SWIFT took over as the primary system for verifying international funds transfers from Telex, providing a unified coding convention to identify banks and describe transactions.
SWIFT is headquartered in Belgium and has offices in Australia, Austria, Brazil, China, France, Germany, Ghana, Hong Kong, India, Indonesia, Italy, Japan, Kenya, South Korea, Malaysia, Mexico, Russia, Singapore, South Africa, Spain, Sweden, Switzerland, UAE, and the United Kingdom.
The approximately 3,500 shareholder institutions are assigned shareholding stakes in SWIFT and the right to nominate directors to its governing board based on their country's usage of its messaging system. Shareholders from each of the top six countries using the system nominate two directors per country to the board. Shareholders from each of the next 10 countries by SWIFT usage nominate one director each, while other shareholders can nominate up to three directors collectively.
The board currently includes two directors each from the U.S., the U.K., France, Belgium, and Switzerland. Others are from Russia, the Netherlands, Spain, South Africa, Singapore, China, Italy, Sweden, Luxembourg, Canada, Australia, Germany, Japan, and Hong Kong.
Although the directors represent shareholder institutions from particular countries rather than the countries themselves, in practice national governments may exert influence through their regulatory powers over financial institutions, as well as economic sanctions regimes.
Understanding SWIFT Transactions
For money transfers, SWIFT assigns each participating financial organization a unique code with either eight or 11 characters. The code has three interchangeable names: the bank identifier code (BIC), SWIFT code, SWIFT ID, or ISO 9362 code.
For example, the Italian bank UniCredit Banca, headquartered in Milan, has the eight-character SWIFT code UNCRITMM. The first four characters reflect the institute code (UNCR for UniCredit Banca), while the next two are the country code (IT for Italy), and the final characters specify the location/city code (MM for Milan). If an organization decides to use a code with 11 characters, the last three optional characters can reflect individual branches. For example, the UniCredit Banca branch in Milan uses the code UNCRITMMXXX.
Assume a customer of a TD Bank branch in Boston wants to send money to a friend who banks at the UniCredit Banca branch in Venice. The Bostonian can walk into a TD Bank branch with the friend's account number and UniCredit Banca Venice's unique SWIFT code. TD Bank will send a SWIFT message for a payment transfer to the specific UniCredit Banca branch via its secure network. Once UniCredit Banca receives the SWIFT message about the incoming payment, it will clear and credit the money to the friend's account.
SWIFT vs. IBAN
SWIFT and international bank account numbers (IBANs) are both used to identify parties in money transfers. However, while a SWIFT code is used to identify a specific bank, the IBAN code denotes a particular bank account involved in an international transaction.
SWIFT has expanded over the years to offer a variety of services beyond the SWIFTnet messaging system. These include cloud-based connectivity, compliance, and market infrastructure.

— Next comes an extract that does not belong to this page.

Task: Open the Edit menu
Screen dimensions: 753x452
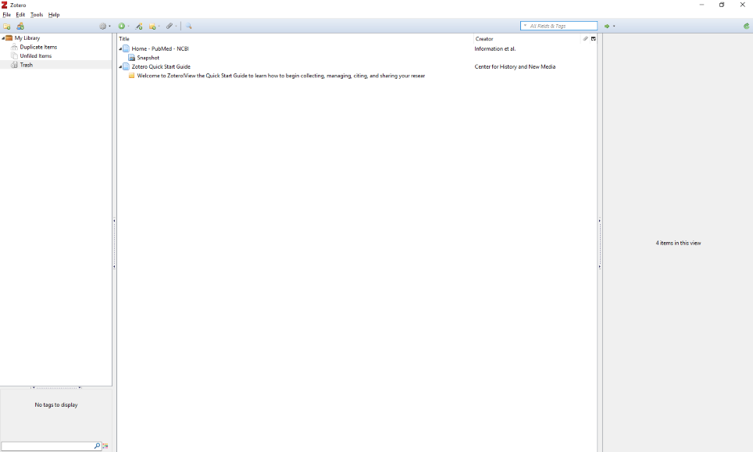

SWIFT has become so integral to global capital flows that access to its services has been barred as a form of economic sanctions.
In 2012, SWIFT cut off access for Iranian institutions as a result of European Union economic sanctions imposed on the country for its nuclear weapons program. It restored access for Iranian banks not affected by other sanctions in 2016. In 2022, several Russian banks were removed from SWIFT as punishment for Russia's invasion of Ukraine.